Beaucoup de ceux qui n’apprécient pas le cinéma de Jean-Luc Godard affectent pourtant une certaine inclination pour Le mépris jugé atypique et exempt des outrances ennuyeuses du Genevois le plus célèbre depuis Jean-Jacques Rousseau et tout aussi nuisible. Je me demande bien ce qu’on peut trouver dans ce film de différent des tics coutumiers de Godard, trop habituels pour être fortuits et rapidement insupportables.
Écrivant ceci, j’ai un remords presque sincère : comment trancher avec un si souverain mépris une œuvre abondante, prolifique, qui n’est plus, depuis longtemps, que confidentielle, mais qui a eu, un temps, du succès et du prestige et qui conduira les longs violons de la médiature à éditer de longs articles larmoyants lorsque le cinéaste cassera sa pipe ? (encore un effort, il ne vient d’avoir que 83 ans). Comment me prononcer alors que je ne connais de ce pervers emmerdeur qu’une demi-douzaine de films, vus à son époque de notoriété d’avant 68, et moins encore revus depuis lors ?
C’est que, même si je puis être injuste, je ne peux pas ne pas remarquer dans tout ce que j’ai vu des constantes et obsessions : le son en prise directe qui fait que nombre de paroles s’envolent au vent, le jeu puéril sur les couleurs de base, rouge, bleu, jaune, dont on m’obligerait en m’expliquant le sens, la maladresse d’utiliser des mélodies – quelquefois fort belles – de façon si systématique et indéfiniment répétée que la phrase musicale, qui avait dès l’abord séduit devient vite emphatique, obsessionnelle, insupportable et même ridicule. Manie, aussi de faire énoncer des sentences, la plupart idiotes (Le cinéma substitue à notre regard un monde qui s’accorde à nos désirs) ou sorties de leur contexte, par les acteurs. Et d’aller chiper, ici et là, des idées de mise en scène pour faire de ses films une gigantesque entreprise de collage, summum et ultima ratio de la modernité.
Ainsi le générique parlé du Mépris dans quoi certains ont vu une innovation géniale, mais qui est une pauvrette imitation des flamboyances de Sacha Guitry ; ainsi l’irruption à tout bout de champ des physionomies des statues grecques, piquée chez Jean Cocteau. Cinéma d’esbroufe et cinéma totalitaire, qu’on est sommé d’apprécier au plus haut niveau ! Ce ton prétentieux a donné à ses thuriféraires l’impression de faire partie d’une secte d’élite, d’une camarilla aristocratique fonctionnant avec une absolue bonne conscience et jetant avec mépris tout ce qui ne faisait pas partie des élus du sérail.

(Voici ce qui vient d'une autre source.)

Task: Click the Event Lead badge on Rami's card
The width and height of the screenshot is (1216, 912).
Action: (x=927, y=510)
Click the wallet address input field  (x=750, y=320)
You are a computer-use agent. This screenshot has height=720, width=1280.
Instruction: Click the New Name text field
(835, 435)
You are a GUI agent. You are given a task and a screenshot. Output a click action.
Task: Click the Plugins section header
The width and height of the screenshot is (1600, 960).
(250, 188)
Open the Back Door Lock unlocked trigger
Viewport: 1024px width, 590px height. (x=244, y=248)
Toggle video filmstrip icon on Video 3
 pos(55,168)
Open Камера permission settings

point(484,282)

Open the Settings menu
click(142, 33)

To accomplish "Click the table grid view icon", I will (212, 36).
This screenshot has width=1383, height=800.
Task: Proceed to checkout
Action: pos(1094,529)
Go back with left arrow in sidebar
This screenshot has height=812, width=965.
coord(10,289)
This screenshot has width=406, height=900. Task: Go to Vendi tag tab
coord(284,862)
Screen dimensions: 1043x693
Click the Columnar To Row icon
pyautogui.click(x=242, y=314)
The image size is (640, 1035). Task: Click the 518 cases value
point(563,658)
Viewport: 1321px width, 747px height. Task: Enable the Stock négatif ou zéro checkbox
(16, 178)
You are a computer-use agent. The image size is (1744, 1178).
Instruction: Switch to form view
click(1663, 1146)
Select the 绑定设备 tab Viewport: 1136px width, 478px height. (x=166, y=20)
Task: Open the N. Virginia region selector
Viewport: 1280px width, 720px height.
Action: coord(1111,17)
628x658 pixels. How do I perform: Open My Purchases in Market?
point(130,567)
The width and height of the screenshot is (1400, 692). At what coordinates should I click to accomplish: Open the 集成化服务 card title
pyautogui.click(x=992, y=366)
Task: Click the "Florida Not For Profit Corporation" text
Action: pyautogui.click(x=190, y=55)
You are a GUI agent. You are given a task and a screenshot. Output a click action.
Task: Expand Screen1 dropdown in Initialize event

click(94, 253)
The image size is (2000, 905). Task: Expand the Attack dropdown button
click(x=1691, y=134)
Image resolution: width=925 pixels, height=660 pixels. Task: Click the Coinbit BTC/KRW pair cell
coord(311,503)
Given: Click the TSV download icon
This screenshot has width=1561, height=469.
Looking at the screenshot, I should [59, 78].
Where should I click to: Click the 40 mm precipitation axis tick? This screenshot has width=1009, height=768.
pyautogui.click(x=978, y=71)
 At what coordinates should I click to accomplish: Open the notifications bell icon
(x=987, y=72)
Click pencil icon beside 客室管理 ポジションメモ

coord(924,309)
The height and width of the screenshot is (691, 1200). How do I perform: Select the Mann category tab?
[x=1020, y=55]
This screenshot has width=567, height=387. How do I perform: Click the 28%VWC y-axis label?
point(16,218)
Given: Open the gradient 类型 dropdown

Et Le mépris est comme tout le reste du fatras, enquiquinant, chichiteux, mal filmé (combien de plans qui commencent et finissent sans personnage ?), aussi bavard que creux, emplâtré de personnages sans consistance, comme le producteur Prokosch (Jack Palance), ou sans raison d’être, comme le malheureux Fritz Lang, qui a constamment l’air d’être bien étonné d’avoir signé un contrat pour figurer dans cette daube !
Si Michel Piccoli fait ce qu’il peut (mais il est encore loin de ses grands rôles avec Sautet), Brigitte Bardot est parfaitement artificielle. Pourquoi, d’ailleurs, lui jeter la pierre ? C’est le scénario, la linéarité du récit qui est absolument invraisemblable, cette histoire d’amour qui semble s’évaporer en un clin d’œil, au mépris de toute vraisemblance (ce qui n’est pas dramatique au cinéma) mais surtout de toute cohérence (ce qui l’est bien davantage). Tout cela est fait au mépris de la réalité et des spectateurs.
Seule qualité de ce film, qui m’empêche de lui décerner l’infamant 0, la beauté des fesses de la vedette, montrées suffisamment souvent pour qu’on en ait son content. Mais qu’apprends-je (sur Wikipédia) en ricanant ? Ce sont certains des producteurs du film qui ont menacé de ne pas lâcher leurs pépètes si le popotin de Mlle Bardot n’était pas suffisamment exhibé, de façon à équilibrer et justifier leur investissement qui ont exigé d’ajouter des scènes de nudité.